§ **YOUR GOAL**:
Among the entries below, count the lines that contain the word "will". Write down only the total.

§ **DATA TO PROCESS**:
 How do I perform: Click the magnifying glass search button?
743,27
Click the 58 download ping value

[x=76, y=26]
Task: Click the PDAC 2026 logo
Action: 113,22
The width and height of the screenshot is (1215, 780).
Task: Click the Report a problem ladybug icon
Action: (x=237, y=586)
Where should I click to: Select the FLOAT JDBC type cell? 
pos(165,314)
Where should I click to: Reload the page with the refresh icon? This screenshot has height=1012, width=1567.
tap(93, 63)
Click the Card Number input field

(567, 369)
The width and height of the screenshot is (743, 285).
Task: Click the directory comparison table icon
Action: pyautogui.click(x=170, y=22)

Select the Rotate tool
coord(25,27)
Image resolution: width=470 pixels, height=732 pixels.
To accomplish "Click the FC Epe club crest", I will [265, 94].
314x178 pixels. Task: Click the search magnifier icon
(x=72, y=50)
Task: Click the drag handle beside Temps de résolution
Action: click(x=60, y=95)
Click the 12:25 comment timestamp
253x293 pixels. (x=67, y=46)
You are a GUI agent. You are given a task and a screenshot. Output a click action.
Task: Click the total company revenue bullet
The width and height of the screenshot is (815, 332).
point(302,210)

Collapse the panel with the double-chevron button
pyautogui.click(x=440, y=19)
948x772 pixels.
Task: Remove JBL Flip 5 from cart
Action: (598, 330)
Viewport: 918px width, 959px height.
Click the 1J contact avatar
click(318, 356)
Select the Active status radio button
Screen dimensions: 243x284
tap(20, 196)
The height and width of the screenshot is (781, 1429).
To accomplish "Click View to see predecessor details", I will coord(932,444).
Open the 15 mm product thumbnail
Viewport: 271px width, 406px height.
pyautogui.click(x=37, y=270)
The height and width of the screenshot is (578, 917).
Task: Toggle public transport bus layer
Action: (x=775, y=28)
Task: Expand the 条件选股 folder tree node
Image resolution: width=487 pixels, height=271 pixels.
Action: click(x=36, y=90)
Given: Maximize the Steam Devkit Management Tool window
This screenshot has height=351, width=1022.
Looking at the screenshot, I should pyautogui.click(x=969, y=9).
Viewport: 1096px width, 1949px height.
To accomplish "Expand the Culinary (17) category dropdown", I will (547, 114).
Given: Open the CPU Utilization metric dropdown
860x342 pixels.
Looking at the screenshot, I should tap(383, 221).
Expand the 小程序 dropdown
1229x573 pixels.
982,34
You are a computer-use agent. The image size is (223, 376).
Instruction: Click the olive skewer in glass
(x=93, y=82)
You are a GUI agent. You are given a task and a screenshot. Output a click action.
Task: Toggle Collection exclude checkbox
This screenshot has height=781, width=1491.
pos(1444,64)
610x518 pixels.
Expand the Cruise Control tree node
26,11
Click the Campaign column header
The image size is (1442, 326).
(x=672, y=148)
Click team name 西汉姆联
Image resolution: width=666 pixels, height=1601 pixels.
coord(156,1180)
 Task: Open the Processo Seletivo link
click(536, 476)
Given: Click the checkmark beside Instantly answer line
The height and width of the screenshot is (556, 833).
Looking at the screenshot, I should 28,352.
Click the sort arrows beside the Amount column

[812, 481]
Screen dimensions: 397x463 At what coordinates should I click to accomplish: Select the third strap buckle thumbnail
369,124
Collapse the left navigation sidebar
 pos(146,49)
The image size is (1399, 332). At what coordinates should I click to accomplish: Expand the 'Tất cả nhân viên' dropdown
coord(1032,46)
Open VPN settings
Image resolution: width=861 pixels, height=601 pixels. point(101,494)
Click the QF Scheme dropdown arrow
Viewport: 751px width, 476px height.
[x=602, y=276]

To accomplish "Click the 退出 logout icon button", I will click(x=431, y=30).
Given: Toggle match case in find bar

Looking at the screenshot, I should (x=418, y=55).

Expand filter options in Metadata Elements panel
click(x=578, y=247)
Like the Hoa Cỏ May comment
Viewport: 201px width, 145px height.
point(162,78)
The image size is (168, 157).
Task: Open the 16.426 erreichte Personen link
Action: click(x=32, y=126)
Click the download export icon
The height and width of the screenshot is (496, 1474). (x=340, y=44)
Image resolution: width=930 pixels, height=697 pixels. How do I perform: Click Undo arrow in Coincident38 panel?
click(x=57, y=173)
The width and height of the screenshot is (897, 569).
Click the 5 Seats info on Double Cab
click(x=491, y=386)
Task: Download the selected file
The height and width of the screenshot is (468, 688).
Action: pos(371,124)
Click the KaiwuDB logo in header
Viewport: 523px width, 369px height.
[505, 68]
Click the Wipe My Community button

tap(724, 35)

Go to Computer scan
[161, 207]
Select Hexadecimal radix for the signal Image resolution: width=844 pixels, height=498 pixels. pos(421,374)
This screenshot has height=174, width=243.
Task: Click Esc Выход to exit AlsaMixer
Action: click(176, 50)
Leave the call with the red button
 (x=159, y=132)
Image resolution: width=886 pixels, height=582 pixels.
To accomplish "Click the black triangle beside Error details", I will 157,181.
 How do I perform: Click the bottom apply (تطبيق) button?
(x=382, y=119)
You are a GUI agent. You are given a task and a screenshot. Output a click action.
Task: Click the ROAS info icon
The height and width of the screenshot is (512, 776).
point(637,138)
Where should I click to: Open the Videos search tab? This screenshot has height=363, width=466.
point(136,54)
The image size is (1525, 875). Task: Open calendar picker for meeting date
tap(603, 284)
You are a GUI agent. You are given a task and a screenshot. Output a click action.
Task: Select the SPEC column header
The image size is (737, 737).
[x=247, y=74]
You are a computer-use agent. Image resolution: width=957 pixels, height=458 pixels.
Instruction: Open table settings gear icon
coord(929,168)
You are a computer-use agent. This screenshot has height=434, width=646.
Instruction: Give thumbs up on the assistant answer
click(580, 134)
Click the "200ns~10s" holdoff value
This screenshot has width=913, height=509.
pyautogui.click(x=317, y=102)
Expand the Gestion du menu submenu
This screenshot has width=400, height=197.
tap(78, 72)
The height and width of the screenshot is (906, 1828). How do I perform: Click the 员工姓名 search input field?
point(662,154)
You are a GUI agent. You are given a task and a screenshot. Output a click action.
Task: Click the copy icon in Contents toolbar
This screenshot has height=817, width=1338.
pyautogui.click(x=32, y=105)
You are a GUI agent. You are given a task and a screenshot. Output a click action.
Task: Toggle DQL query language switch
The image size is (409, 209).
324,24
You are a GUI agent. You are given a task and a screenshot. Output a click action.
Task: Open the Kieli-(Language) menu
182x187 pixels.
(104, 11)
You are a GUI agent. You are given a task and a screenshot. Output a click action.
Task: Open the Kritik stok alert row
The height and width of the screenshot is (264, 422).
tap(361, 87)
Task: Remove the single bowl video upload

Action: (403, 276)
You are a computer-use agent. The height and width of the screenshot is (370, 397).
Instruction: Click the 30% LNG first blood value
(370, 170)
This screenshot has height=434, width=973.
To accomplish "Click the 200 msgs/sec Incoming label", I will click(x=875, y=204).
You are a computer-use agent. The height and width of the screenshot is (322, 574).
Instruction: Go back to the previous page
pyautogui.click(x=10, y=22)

§ **WORKED SOLUTION**:
6